Observation data Epoch J2000 Equinox ICRS
- Constellation: Antlia
- Right ascension: 09^{h} 39^{m} 35.48^{s}
- Declination: −24° 48′ 27.9″

Characteristics
- Spectral type: T8
- Apparent magnitude (J): 15.61 ± 0.09
- Apparent magnitude (H): 15.96 ± 0.09
- Apparent magnitude (K): 16.83 ± 0.09

Astrometry
- Proper motion (μ): RA: +573.4 ± 2.3 mas/yr Dec.: −1044.7 ± 2.5 mas/yr
- Parallax (π): 187.3±4.6 mas
- Distance: 17.4 ± 0.4 ly (5.3 ± 0.1 pc)

Details

2MASS 0939-2448 A
- Mass: 20–50 M_{Jup}
- Radius: 1.22^{+0.1} _{−0.09} R_{Jup}
- Luminosity: 0.000002 L_{☉}
- Surface gravity (log g): 4.88^{+0.2} _{−0.4} cgs
- Temperature: 611^{+17} _{−24} K
- Metallicity: −0.3–0.0
- Age: 2–10 Gyr

2MASS 0939-2448 B
- Mass: 20–40 M_{Jup}
- Radius: 0.09 R_{☉}
- Temperature: 600–700 K
- Metallicity: −0.3–0.0
- Age: 2–10 Gyr
- Other designations: 2MASS J09393548−2448279

Database references
- SIMBAD: data

= 2MASS J09393548−2448279 =

System of two stars in the constellation Antlia

2MASS J09393548−2448279 (abbreviated 2MASS 0939−2448) is a probable system of two nearby T-type brown dwarfs, located in constellation Antlia at 17.4 light-years from Earth.

==Discovery==
2MASS 0939−2448 was identified as a brown dwarf through analysis of data from the 2MASS survey by Tinney et al.

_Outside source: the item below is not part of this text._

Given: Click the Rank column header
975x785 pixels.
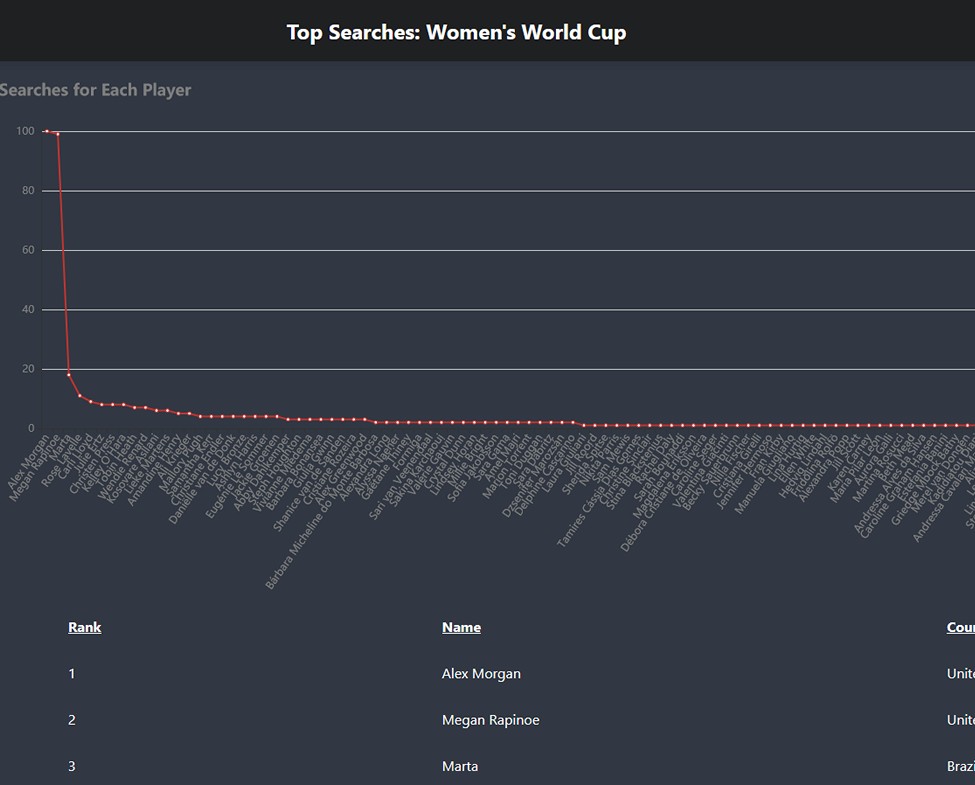Looking at the screenshot, I should pos(85,627).
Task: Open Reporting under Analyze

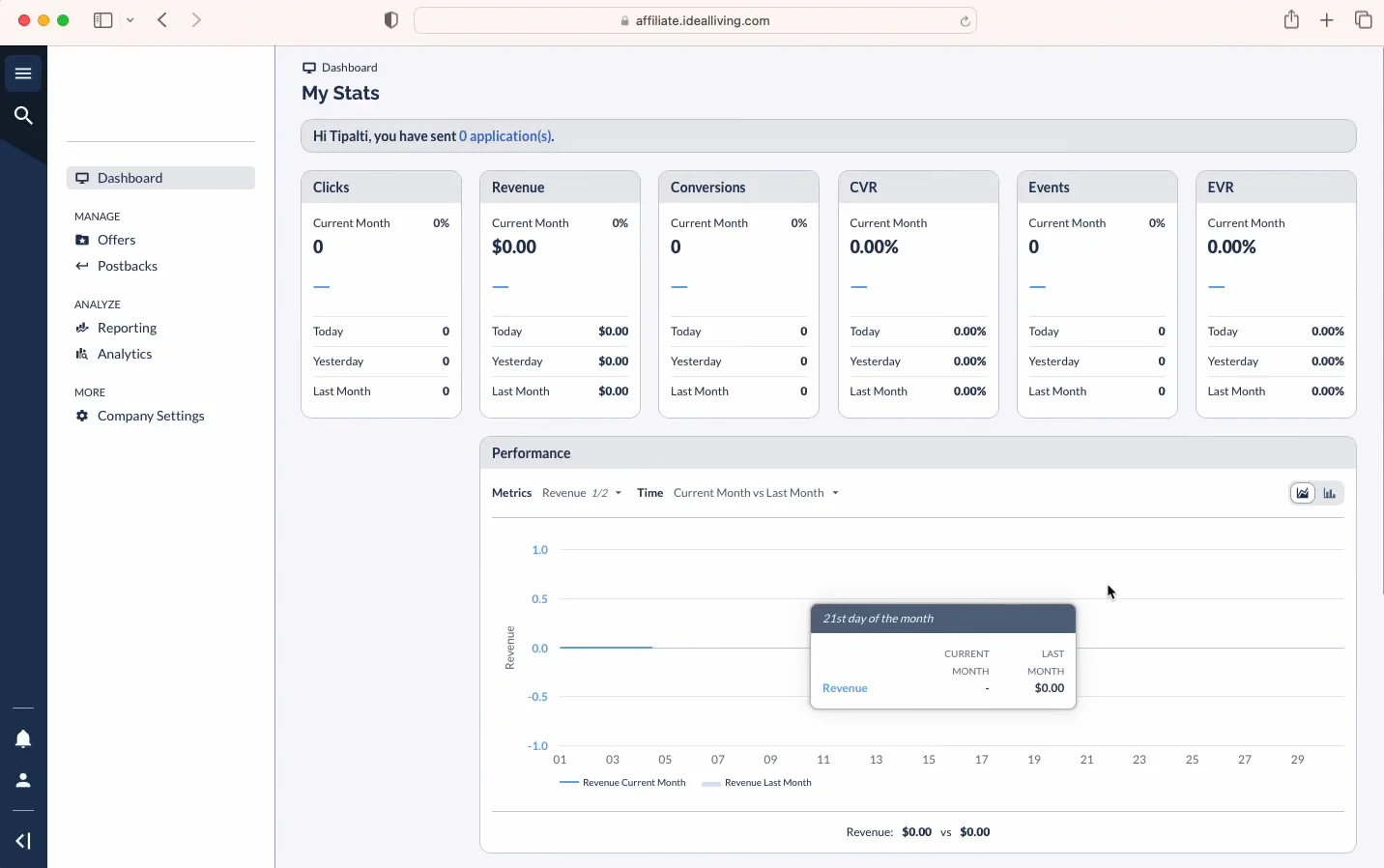Action: tap(127, 328)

The discovery was published in 2005.

==Properties==
Model calculations suggest that 2MASS 0939−2448 is a system of two brown dwarfs with effective temperatures of about 500 and 700 K and masses of about 25 and 40 Jupiter masses; it is also possible that it is a pair of identical objects with temperatures of 600 K and 30 Jupiter masses.

In 2025 it was discovered that the brown dwarf is variable in the J-band with Gemini South. It showed an amplitude of 4.6±0.4 mmag and a rotation period of 1.733±0.040 hour. This period could however be part of a larger rotation period. The variability at 1.2 μm is likely connected to high-altitude clouds, made of chemicals such as Na_{2}S or KCl, as well as a haze layer. Additionally the variability could be due to hot spots caused by aurorae. The fast rotating T-dwarfs were connected to radio emission, connected to aurorae, so the researchers suggest follow-up observations with radio telescopes. The same work detected variability for the T8-dwarf EQ J1959-3338. The work also suggests that the spin increases with age for brown dwarfs.

==Dimness==
From publication of the discovery in 2005 till at least 2008, 2MASS 0939−2448, or its dimmer component, was the dimmest brown dwarf known. Later dimmer objects, including (sub)brown dwarfs and rogue planets of new spectral class Y, were discovered, using data from WISE and from other surveys. In 2011–2014, the dimmest known of these objects was WISE 1828+2650, and from 2014 the dimmest one is WISE 0855−0714.